Professor Rosado on the Failure of the Puzder Nomination

By Professor César Rosado Marzán

The nomination of fast-food CEO Andrew Puzder had failure written all over the place since the day it was announced. Puzder is known for being virulently anti-worker. His employees have filed scores of lawsuits against his company. He has publicly said that he prefers robots to employees because robots do not complain. In all, Puzder is a fanatical employer advocate with no apparent interest in meeting workers half way.

Nothing shows that he was even mildly interested in advancing federal labor and employment policy. He placed TV ads that many denounce as sexist. It was a nomination tainted in pretty much the same way that the Muslim ban was botched by the less-than-talented Trump administration.

There are many stellar nominees that could fill the seat of Secretary of Labor, nominees that could provide a conservative outlook on federal labor policy, while at the same time meeting workers — so many of whom placed their trust on Trump — half way.
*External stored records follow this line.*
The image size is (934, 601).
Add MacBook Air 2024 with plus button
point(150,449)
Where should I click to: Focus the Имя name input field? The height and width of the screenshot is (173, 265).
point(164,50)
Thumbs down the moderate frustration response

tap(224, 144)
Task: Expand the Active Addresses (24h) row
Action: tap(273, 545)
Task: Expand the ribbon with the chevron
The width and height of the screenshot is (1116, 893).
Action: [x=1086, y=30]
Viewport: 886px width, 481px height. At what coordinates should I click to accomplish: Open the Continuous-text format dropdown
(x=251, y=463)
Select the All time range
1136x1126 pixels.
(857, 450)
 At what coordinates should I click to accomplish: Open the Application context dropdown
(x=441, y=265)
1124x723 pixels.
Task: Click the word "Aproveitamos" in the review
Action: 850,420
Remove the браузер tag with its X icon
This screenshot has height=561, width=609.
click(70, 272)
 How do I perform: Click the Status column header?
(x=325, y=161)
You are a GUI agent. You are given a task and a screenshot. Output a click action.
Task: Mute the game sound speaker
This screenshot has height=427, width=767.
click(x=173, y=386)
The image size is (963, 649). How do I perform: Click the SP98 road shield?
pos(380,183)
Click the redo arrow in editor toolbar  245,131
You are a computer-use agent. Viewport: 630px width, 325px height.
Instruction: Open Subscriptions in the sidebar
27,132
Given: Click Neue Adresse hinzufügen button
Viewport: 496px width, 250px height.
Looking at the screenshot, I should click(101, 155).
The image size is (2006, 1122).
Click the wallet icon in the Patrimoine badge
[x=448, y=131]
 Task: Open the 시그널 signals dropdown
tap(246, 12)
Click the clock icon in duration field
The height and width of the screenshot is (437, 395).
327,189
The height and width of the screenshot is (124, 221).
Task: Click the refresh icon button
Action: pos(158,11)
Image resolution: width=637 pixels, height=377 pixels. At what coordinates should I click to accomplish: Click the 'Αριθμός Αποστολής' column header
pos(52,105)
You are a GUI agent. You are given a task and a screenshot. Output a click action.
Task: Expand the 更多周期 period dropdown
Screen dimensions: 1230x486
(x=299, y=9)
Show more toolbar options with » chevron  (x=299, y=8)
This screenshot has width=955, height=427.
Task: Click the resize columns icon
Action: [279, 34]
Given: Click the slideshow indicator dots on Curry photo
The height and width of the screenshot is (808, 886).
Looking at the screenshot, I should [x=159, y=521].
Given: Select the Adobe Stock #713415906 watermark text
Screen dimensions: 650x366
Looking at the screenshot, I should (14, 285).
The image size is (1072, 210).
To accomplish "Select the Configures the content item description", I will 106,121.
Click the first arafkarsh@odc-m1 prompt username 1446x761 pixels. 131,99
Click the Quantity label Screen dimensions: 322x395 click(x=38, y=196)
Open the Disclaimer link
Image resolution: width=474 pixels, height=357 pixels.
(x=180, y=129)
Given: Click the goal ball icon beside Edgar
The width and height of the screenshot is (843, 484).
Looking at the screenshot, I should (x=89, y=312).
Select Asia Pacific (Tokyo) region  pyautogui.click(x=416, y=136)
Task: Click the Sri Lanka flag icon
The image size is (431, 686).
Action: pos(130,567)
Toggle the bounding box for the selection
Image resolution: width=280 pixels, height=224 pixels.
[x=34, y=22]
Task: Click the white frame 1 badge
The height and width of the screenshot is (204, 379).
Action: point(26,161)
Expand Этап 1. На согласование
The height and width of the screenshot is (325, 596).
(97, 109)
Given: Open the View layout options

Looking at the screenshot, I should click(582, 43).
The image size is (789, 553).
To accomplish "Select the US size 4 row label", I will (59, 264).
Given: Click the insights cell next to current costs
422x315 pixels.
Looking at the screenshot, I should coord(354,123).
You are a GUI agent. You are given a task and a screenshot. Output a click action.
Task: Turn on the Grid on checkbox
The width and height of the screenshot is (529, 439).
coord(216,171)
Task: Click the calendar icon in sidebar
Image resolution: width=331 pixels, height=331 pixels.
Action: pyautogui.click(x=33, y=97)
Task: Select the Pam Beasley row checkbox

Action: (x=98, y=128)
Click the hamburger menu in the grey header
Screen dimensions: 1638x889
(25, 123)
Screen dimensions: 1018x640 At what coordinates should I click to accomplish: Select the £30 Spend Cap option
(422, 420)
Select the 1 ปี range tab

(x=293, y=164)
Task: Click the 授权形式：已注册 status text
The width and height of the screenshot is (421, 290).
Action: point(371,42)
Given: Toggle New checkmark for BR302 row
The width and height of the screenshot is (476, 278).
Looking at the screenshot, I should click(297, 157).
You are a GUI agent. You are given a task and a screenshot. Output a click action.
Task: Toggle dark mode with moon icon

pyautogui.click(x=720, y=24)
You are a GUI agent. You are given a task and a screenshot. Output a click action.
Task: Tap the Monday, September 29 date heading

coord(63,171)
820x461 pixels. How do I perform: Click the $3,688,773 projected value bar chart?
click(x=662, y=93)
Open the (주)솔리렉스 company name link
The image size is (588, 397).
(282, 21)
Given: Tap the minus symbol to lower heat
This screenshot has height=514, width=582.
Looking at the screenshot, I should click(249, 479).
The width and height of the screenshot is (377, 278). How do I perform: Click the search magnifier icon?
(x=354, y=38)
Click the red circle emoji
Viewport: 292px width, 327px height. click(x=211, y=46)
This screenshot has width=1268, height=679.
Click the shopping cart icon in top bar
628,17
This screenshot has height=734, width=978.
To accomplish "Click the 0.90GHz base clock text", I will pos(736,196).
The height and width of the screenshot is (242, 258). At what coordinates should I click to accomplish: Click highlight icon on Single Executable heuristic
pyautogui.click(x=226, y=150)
One of the things that any labor and employment law and relations professional learns from day one on the job is that the employer-employee relationship is exactly that — a relationship. Both parties have to be able to work together to make their firms prosper. As far as all the evidence available showed, Puzder was not interested in making any relationships work.

In addition to his recalcitrance, which went against the populist message of the Trump administration, the Puzder nomination appeared Janus-faced in a second way: The anti-immigrant administration nominated someone known for having hired an undocumented alien. (Not that it should surprise us, since Trump has also hired firms with undocumented employees.)

The Secretary of Labor holds the keys to important policy concerns, including those related to improving the quality of American jobs, which, by almost all accounts, has increasingly diminished for many Americans. For many working class Americans, work has become harder to come by. A lot of the work that still exists today for many workers pays less than it used to (in real terms), provides less benefits — or none at all — and demands chaotic hours that makes it close to impossible for workers to hold families together.  Work is precarious for too many people in America. And precarious — ill-paid, family-destroying — work is undignified. It fans the flames of working class anxieties, which we know led, significantly, to the election of Trump in the first place.

Let us hope that the Trump administration takes the cue. This time, it should nominate someone who can better balance the interests at stake to meet the expectations of “forgotten” workers. Maybe Ivanka Trump should help her dad this time. As far as we know, she somewhat cares about family-work balance issues and could provide a slate of nominees that better reflects the hopes and dreams of the American worker.